Feet, flesh red; dusky when first hatched, brightening in the first week or two. Immature and adult, pale flesh pink above, black beneath (in some cases piebald beneath).

Claws, brown.”


In the majority of the chicks the down is uniformly dark and sooty, but here and there, in progeny of quite normal parents, one may find nestlings of so pale a grey as to be almost silvery white, with blackish heads, possibly a reversion to an earlier type, and, at any rate, suggestive of the young of the Emperor penguin, which perhaps represents the oldest stock of all. According to Dr. Bowdler Sharp, the colour of the head is in all cases blacker in the earlier stages than the rest of the body.[(8)]

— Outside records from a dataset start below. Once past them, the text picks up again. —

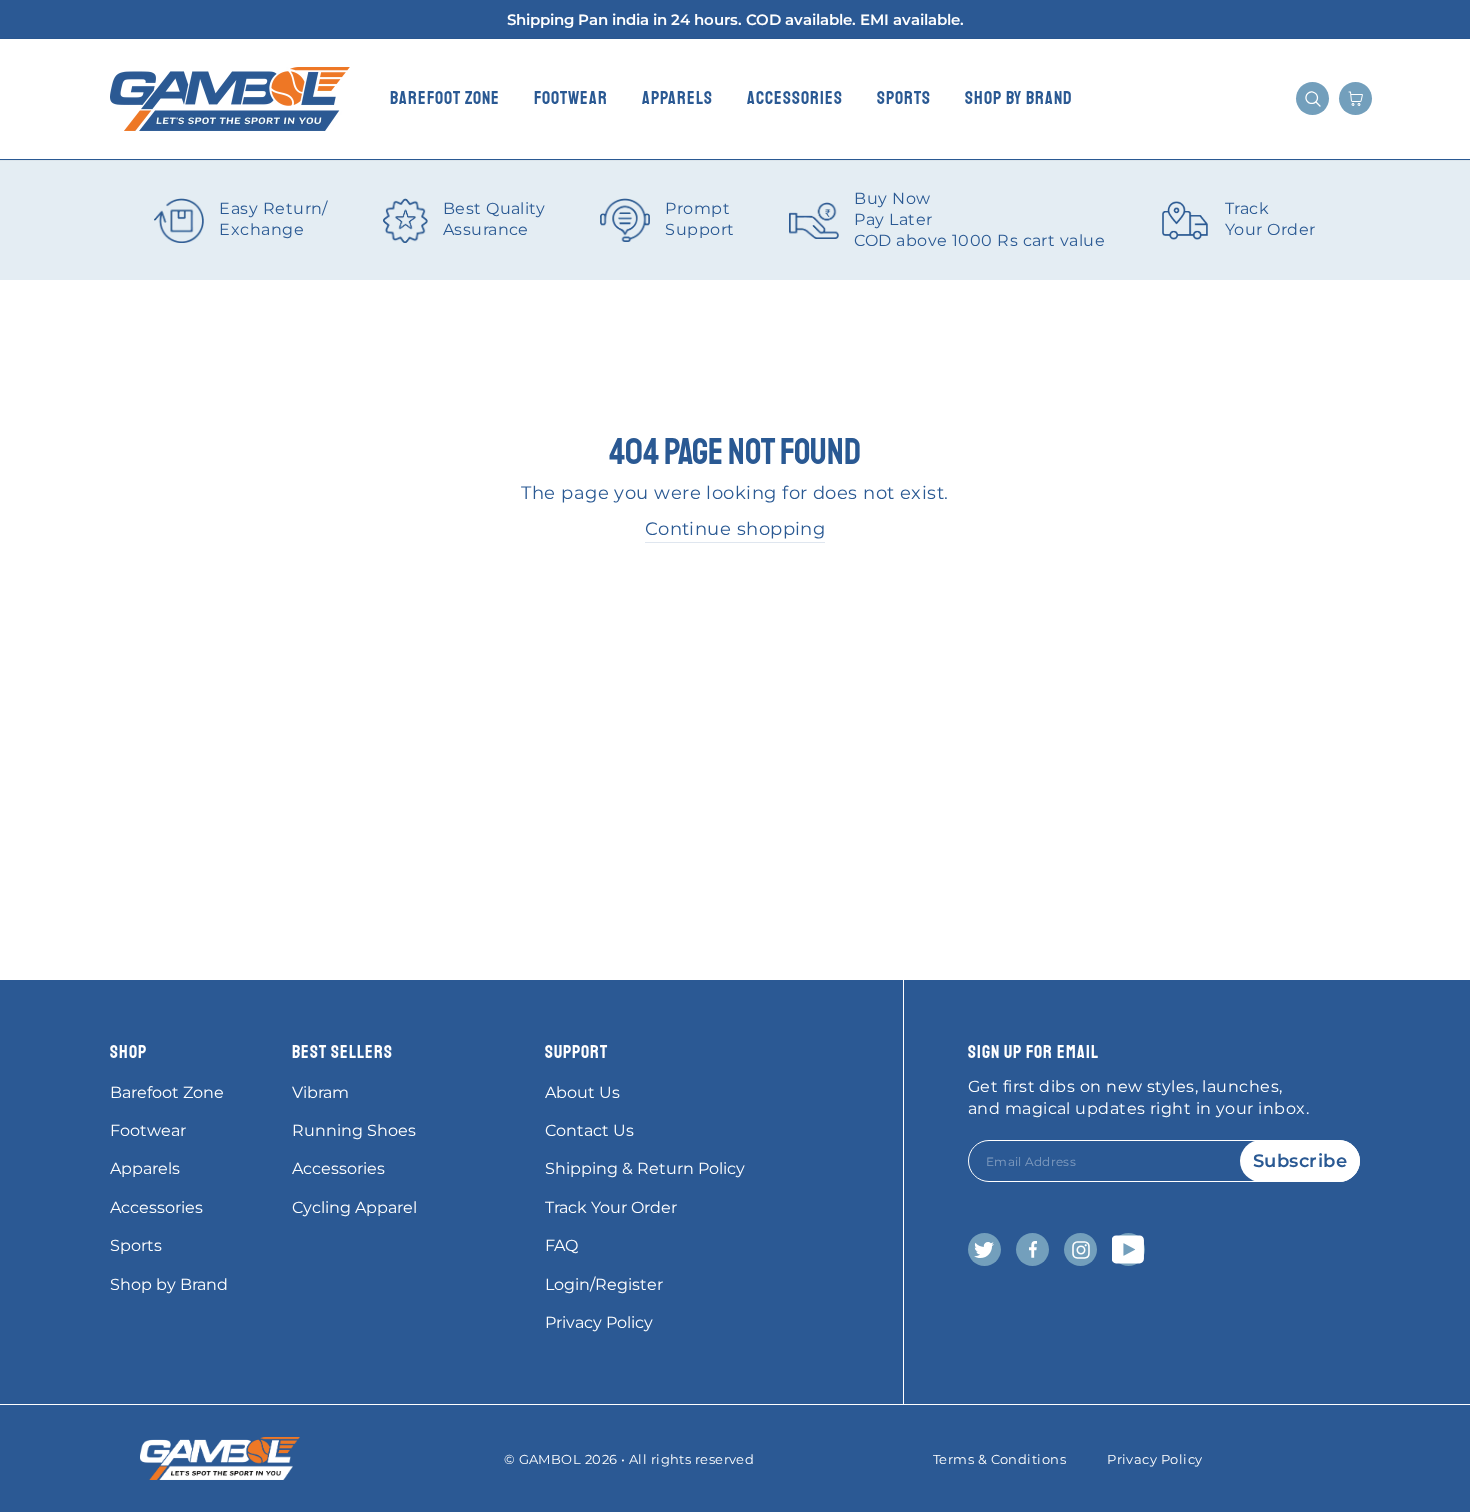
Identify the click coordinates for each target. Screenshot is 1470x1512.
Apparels (677, 98)
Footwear (571, 98)
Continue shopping (735, 529)
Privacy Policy (599, 1322)
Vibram (320, 1092)
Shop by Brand (1019, 98)
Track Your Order (611, 1207)
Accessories (795, 98)
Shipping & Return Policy (645, 1168)
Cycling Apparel (354, 1207)
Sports (904, 98)
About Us (582, 1092)
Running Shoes (354, 1130)
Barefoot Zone (445, 98)
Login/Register (604, 1284)
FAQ (561, 1245)
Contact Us (589, 1130)
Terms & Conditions (999, 1459)
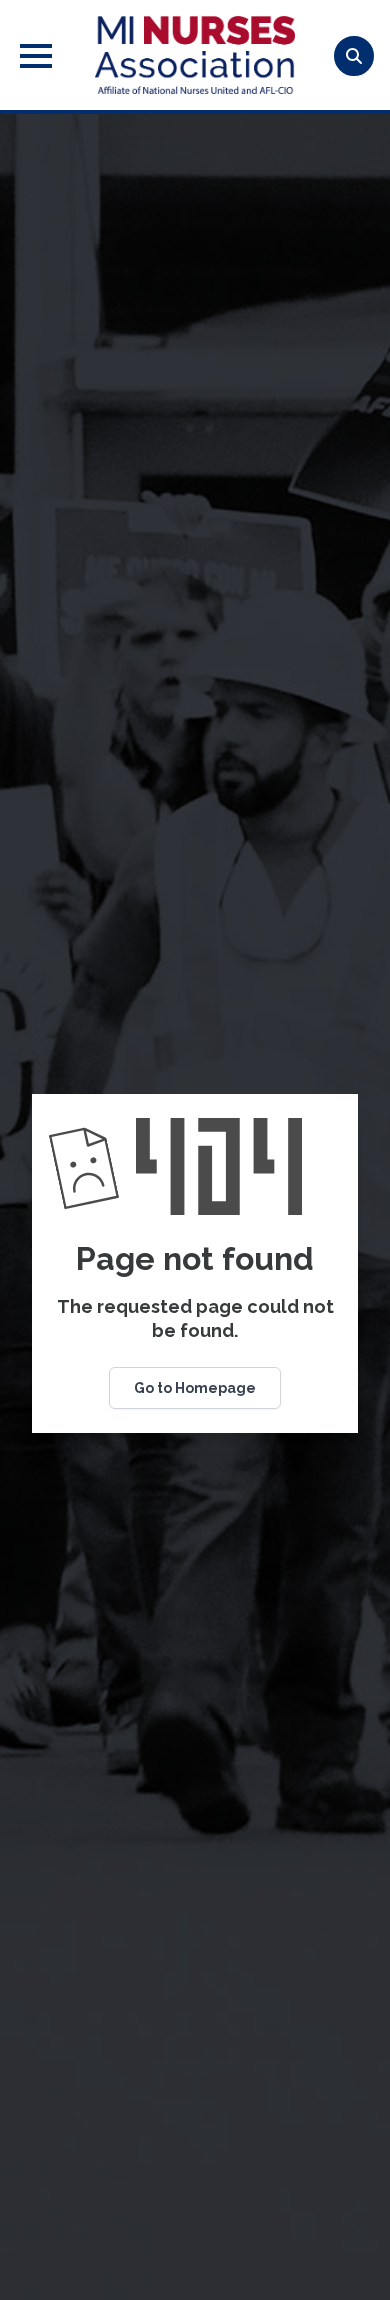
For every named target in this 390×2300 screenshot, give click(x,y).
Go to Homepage (195, 1388)
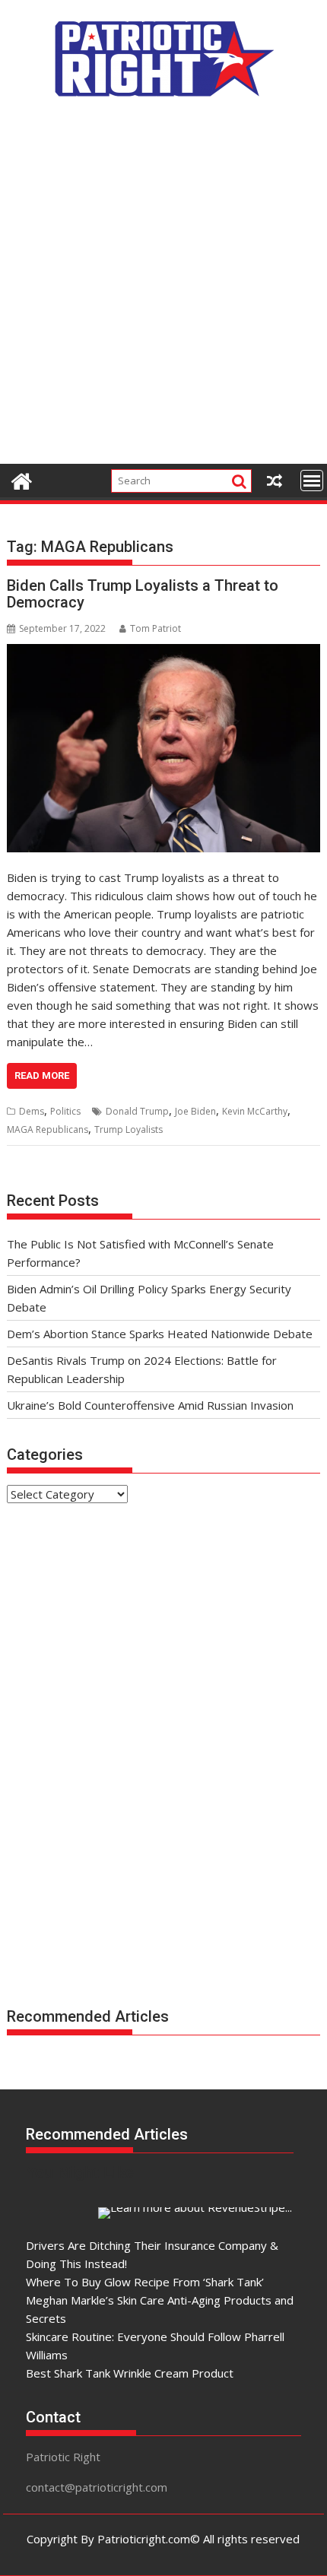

As the chick ages the colour of its down changes, and all of it takes on a dull rusty brown colour. As it moults the abdomen and thighs change first, and white feathers appear in place of the down. Then come changes on the head, round the bill, and at the tail; the upper breast, neck, and back being the last parts to moult.

The feet, which in the young nestling have been almost black, change in colour to a brick-red that shows up very markedly against the rusty brown down, looking as if the legs were raw and inflamed. Later the permanent flesh colour is acquired, with black plantar surfaces. The nails are black at first, and later change to brown.

When the nestling down is shed, the resulting plumage is that of the adult, except that the throat is white instead of black. The upper part of the head and neck are bluish black, the throat, fore-neck, breast, and abdomen being a pure dazzling metallic white, a sharp line separating the white from the black areas. The flippers are the same bluish “tar” black on the back and white beneath.

In addition to the distinctive pure white plumage of the throat, the immature bird differs from the adult in one very marked particular, which is that the eyelids are black, as in the chick, and do not acquire the staring whiteness which is so distinctive of the adult Adélie penguin, increasing, as it does, the white area of the sclerotic so that the bird has the appearance of being perpetually surprised or very angry.

The iris is a rich reddish brown in the adults, but variable in the young.